+++ Data excerpts +++

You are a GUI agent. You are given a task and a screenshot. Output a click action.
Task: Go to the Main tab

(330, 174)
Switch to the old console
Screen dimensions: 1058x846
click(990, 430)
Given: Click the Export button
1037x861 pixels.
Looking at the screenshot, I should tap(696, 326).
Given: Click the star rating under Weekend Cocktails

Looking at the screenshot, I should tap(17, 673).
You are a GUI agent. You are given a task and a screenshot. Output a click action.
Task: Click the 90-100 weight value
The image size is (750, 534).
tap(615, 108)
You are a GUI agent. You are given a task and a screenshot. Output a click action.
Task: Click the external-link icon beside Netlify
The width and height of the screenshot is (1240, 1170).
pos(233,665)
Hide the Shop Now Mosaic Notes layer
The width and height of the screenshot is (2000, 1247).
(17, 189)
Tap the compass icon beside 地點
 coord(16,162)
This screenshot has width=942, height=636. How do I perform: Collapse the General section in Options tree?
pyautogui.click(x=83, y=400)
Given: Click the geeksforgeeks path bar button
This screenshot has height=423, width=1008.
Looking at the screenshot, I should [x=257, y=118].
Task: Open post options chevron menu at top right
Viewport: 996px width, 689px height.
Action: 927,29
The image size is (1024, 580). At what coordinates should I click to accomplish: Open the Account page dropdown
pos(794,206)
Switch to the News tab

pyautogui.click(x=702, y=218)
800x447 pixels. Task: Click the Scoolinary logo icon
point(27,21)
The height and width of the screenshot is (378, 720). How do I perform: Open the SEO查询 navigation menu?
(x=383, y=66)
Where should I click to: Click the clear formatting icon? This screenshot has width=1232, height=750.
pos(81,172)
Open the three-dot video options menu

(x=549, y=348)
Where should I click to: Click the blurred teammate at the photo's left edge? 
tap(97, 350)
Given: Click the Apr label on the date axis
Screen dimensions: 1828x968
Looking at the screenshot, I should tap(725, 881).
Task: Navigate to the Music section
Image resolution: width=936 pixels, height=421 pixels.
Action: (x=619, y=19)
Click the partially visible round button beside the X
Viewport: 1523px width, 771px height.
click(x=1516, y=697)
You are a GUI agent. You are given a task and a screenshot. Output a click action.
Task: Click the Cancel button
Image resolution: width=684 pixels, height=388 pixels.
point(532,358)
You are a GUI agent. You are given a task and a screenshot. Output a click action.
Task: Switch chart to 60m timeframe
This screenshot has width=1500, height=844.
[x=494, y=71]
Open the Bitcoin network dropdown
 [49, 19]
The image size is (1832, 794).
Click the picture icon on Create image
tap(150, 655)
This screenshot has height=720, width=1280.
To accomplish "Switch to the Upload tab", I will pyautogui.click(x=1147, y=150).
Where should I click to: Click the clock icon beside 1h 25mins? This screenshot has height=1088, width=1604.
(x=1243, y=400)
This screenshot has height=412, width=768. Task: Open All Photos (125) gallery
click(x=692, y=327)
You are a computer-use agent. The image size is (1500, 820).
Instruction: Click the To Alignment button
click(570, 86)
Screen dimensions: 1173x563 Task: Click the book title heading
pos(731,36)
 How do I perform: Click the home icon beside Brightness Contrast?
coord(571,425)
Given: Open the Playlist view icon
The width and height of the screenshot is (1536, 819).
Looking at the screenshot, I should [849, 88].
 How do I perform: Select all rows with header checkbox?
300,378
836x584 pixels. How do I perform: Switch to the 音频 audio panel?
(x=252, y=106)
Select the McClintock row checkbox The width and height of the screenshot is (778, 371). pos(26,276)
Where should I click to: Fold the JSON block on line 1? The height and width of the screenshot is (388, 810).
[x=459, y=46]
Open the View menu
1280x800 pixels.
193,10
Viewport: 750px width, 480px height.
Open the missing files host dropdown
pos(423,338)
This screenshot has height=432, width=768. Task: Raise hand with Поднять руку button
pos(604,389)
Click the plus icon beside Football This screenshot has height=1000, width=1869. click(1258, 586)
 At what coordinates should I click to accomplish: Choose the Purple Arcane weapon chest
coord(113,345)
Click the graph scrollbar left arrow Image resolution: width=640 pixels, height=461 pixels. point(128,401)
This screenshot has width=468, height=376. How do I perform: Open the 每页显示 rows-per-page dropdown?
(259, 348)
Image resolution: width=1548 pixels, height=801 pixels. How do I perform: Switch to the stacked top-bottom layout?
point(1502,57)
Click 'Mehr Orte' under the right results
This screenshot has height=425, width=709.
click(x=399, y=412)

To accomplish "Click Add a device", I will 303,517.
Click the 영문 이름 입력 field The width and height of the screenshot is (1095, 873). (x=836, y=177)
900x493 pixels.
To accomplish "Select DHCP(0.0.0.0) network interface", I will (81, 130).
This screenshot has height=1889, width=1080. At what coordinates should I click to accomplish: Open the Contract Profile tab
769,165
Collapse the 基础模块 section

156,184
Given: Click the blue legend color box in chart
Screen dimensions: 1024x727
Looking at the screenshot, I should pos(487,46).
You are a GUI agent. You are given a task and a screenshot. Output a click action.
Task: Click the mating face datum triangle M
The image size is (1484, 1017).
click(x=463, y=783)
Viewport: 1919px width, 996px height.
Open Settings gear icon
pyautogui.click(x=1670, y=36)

+++

In the entries above, restate word for word the lines between the one holding "How do I perform: Select" and the one holding "Click 'Mehr Orte' under the right results", inclusive, and nothing besides.

 How do I perform: Select all rows with header checkbox?
300,378
836x584 pixels. How do I perform: Switch to the 音频 audio panel?
(x=252, y=106)
Select the McClintock row checkbox The width and height of the screenshot is (778, 371). pos(26,276)
Where should I click to: Fold the JSON block on line 1? The height and width of the screenshot is (388, 810).
[x=459, y=46]
Open the View menu
1280x800 pixels.
193,10
Viewport: 750px width, 480px height.
Open the missing files host dropdown
pos(423,338)
This screenshot has height=432, width=768. Task: Raise hand with Поднять руку button
pos(604,389)
Click the plus icon beside Football This screenshot has height=1000, width=1869. click(1258, 586)
 At what coordinates should I click to accomplish: Choose the Purple Arcane weapon chest
coord(113,345)
Click the graph scrollbar left arrow Image resolution: width=640 pixels, height=461 pixels. point(128,401)
This screenshot has width=468, height=376. How do I perform: Open the 每页显示 rows-per-page dropdown?
(259, 348)
Image resolution: width=1548 pixels, height=801 pixels. How do I perform: Switch to the stacked top-bottom layout?
point(1502,57)
Click 'Mehr Orte' under the right results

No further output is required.